* Begin SELECTED EXCERPT *

The first season of the reality television series Love & Hip Hop: Miami aired on VH1 from January 1, 2018 until March 19, 2018. The show was primarily filmed in Miami, Florida. It is executive produced by Mona Scott-Young and Stephanie R. Gayle and co-executive produced by Maricarmen Lopez for Monami Entertainment, Toby Barraud, Stefan Springman, Mala Chapple, David DiGangi, Rick de Oliveira, Gilda Brasch and Alissa Horowitz for Eastern TV, and Nina L. Diaz, Liz Fine and Vivian Gomez for VH1.

The series chronicles the lives of several women and men in the Miami area, involved in hip hop music. It consists of 12 episodes, including a two-part reunion special hosted by Nina Parker.

Production

On February 28, 2016, it was reported that potential spin-offs set in Miami and Houston were in pre-production and the producers were auditioning potential cast members. In April 2016, Trick Daddy and Trina confirmed their involvement in Love & Hip Hop: Miami, despite the latter turning down the offer years earlier. On April 20, 2017, after over a year of development hell, it was reported that the show's producers had been granted permission to start filming in South Florida.

On August 25, 2017, VH1 announced Love & Hip Hop: Miami would make its series premiere in January 2018. The series would star Trina, Trick Daddy, Afro-Latina singer Amara La Negra, Gunplay, Cuban-Venezuelan rapper Veronica Vega, party promoter Prince, Love & Hip Hop: Atlantas Shay Johnson and openly gay rapper Bobby Lytes, with stylist Jojo Zarur, Pleasure P, Baby Blue Whoaaaa, stripper-turned-rapper Miami Tip, producer Young Hollywood, DJ Michelle Pooch, Gunplay's girlfriend Keyara Stone, Trick Daddy's estranged wife Joy Young, JT Money's son Jeffrey White, stylist Malik Williams, Steph Lecor, Prince's girlfriend Liz Cifuentes, model Gabby Davis, socialite Chinese Kitty and her mother Chinese Nicky rounding out the supporting cast. Amara's mother Mami Ana and Jojo's mother Faride Nemer would appear in minor supporting roles, while Love & Hip Hop: New Yorks Juju C. and Love & Hip Hop: Atlantas Lil Scrappy would make special crossover appearances.

* End SELECTED EXCERPT *
* Begin SUPPLIED DATA *

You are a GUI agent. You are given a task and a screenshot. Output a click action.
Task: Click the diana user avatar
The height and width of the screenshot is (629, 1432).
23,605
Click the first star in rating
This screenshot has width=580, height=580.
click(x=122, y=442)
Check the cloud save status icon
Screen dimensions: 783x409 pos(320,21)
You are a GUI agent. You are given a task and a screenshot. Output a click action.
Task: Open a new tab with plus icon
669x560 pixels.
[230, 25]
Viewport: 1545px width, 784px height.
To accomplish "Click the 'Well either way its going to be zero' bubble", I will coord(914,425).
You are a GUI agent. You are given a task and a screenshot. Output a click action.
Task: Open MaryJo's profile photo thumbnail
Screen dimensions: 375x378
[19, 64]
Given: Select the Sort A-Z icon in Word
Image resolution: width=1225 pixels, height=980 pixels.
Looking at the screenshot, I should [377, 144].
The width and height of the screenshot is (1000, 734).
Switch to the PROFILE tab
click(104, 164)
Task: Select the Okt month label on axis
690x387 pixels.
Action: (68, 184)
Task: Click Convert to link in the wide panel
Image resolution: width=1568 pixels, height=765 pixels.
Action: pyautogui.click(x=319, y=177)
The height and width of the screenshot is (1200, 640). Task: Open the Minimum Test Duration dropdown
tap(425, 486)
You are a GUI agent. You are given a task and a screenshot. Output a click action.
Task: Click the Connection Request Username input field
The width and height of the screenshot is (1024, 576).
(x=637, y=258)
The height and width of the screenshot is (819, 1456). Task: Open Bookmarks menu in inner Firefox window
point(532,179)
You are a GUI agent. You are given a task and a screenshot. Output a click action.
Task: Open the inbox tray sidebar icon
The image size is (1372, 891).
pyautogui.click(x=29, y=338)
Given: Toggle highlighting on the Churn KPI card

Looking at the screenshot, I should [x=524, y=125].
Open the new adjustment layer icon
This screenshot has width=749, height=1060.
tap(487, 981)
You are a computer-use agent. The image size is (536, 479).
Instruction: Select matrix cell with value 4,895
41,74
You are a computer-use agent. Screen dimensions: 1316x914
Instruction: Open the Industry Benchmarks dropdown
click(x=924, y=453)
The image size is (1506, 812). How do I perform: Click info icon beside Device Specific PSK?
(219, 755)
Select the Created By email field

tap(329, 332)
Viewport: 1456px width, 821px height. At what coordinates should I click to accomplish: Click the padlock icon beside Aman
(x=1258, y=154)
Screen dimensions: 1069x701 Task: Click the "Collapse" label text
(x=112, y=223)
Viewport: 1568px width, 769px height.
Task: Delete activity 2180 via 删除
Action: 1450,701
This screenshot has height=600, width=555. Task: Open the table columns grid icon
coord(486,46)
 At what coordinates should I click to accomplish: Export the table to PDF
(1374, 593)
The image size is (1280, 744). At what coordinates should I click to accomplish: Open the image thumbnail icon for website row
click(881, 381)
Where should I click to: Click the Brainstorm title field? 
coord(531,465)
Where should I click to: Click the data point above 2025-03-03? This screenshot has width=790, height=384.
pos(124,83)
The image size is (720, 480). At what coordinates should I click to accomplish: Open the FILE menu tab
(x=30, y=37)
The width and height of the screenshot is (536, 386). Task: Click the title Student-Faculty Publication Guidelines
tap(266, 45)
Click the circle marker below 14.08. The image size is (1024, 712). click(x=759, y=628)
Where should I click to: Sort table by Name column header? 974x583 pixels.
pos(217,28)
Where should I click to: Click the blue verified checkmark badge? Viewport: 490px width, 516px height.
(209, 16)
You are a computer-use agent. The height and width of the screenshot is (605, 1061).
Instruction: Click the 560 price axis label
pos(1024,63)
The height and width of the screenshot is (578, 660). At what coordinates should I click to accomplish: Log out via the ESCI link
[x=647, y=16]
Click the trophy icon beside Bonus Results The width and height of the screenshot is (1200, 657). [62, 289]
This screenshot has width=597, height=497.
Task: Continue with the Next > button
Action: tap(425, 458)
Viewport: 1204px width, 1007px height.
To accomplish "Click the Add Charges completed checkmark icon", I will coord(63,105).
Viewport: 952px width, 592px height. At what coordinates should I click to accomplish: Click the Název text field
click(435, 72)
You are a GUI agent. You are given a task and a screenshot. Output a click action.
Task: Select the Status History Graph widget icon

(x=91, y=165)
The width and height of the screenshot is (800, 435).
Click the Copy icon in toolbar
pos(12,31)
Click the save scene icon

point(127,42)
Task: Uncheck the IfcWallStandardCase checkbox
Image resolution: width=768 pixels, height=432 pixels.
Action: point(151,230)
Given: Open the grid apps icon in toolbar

* End SUPPLIED DATA *

> _WRITTEN TASK 1_:
According to the Love & Hip Hop: Miami article, who hosted the two-part reunion special?
> _WRITTEN TASK 2_:
Please rewrite the part of the listing from the line with "The image size is (720, 480)." up to and including the line with "[x=647, y=16]" as a numbered list, leaving out any blank lines.
The Love & Hip Hop: Miami article and the listing have no connection to each other.

> _PROBLEM SOLUTION 1_:
Nina Parker.

> _PROBLEM SOLUTION 2_:
1. The image size is (720, 480). At what coordinates should I click to accomplish: Open the FILE menu tab
2. (x=30, y=37)
3. The width and height of the screenshot is (536, 386). Task: Click the title Student-Faculty Publication Guidelines
4. tap(266, 45)
5. Click the circle marker below 14.08. The image size is (1024, 712). click(x=759, y=628)
6. Where should I click to: Sort table by Name column header? 974x583 pixels.
7. pos(217,28)
8. Where should I click to: Click the blue verified checkmark badge? Viewport: 490px width, 516px height.
9. (209, 16)
10. You are a computer-use agent. The height and width of the screenshot is (605, 1061).
11. Instruction: Click the 560 price axis label
12. pos(1024,63)
13. The height and width of the screenshot is (578, 660). At what coordinates should I click to accomplish: Log out via the ESCI link
14. [x=647, y=16]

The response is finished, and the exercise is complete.